SUAREZ: l'anima della Grande Inter

«Per fare una grande Inter occorre un grandissimo centrocampista. E il più forte che c ‘è in circolazione è Luisito Suarez del Barcellona»: così Helenio Herrera, ex allenatore dei catalani, si rivolse al presidente Angelo Moratti, alla vigilia della stagione 1961-62. Il costo del cartellino era quasi proibitivo, ma il regista dei blaugrana e delle “furie rosse” poteva vantare credenziali invidiabili: due scudetti, due Coppe di Spagna, una Coppa delle Fiere (la Coppa UEFA di oggi) e un Pallone d’Oro, vinto nel 1960. Moratti, da parte sua, giocò la carta Herrera, che il campione spagnolo considerava il proprio maestro: quando il “mago” lo contattò, Suarez non ebbe esitazioni, firmando «el centrato mas fabuloso de toda la historia del fut-bol», come titolarono i giornali catalani.

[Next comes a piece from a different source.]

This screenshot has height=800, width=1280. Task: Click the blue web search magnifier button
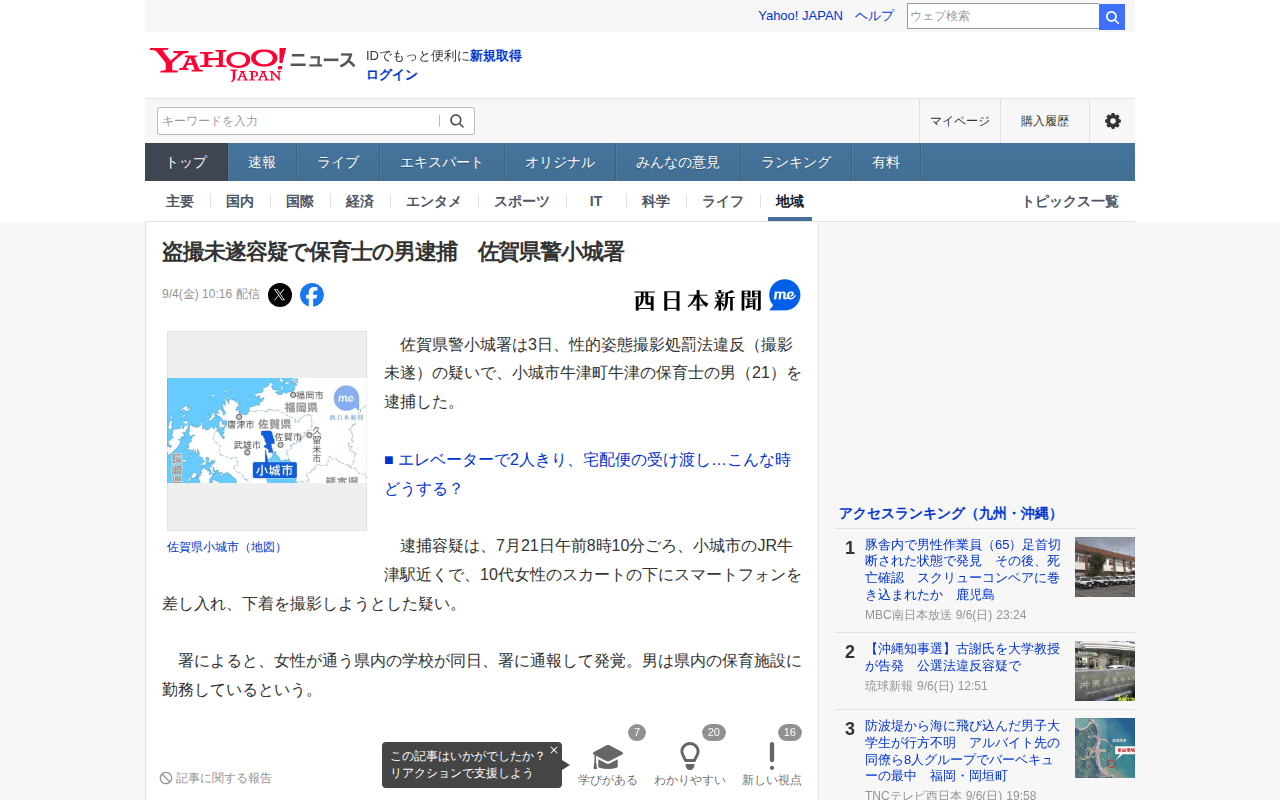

Il giocatore non deluse le attese, ma non era ancora tempo di vittorie, per l’Inter. L’anno dopo Luisito si presentò ai nastri di partenza trasformato: il giocatore geniale ma a volte troppo egoista del torneo precedente era diventato un infaticabile rifornitore dell’attacco, ispiratore del contropiede. Nel 1962-63 fu scudetto, cui seguì la conquista della Coppa dei Campioni. Era nata la Grande Inter. Di quella squadra proprio Suarez sarebbe stato il giocatore più importante. In nove anni nerazzurri avrebbe conquistato altri due scudetti, due Coppe Intercontinentali e un’altra Coppa dei Campioni, confermandosi leader di una squadra praticamente perfetta. Nel ’70 passò alla Sampdoria, dove rimase tre stagioni. Appese le scarpe al chiodo e diventato allenatore, è stato Ct sia della Nazionale maggiore che dell’Under 21 del suo paese.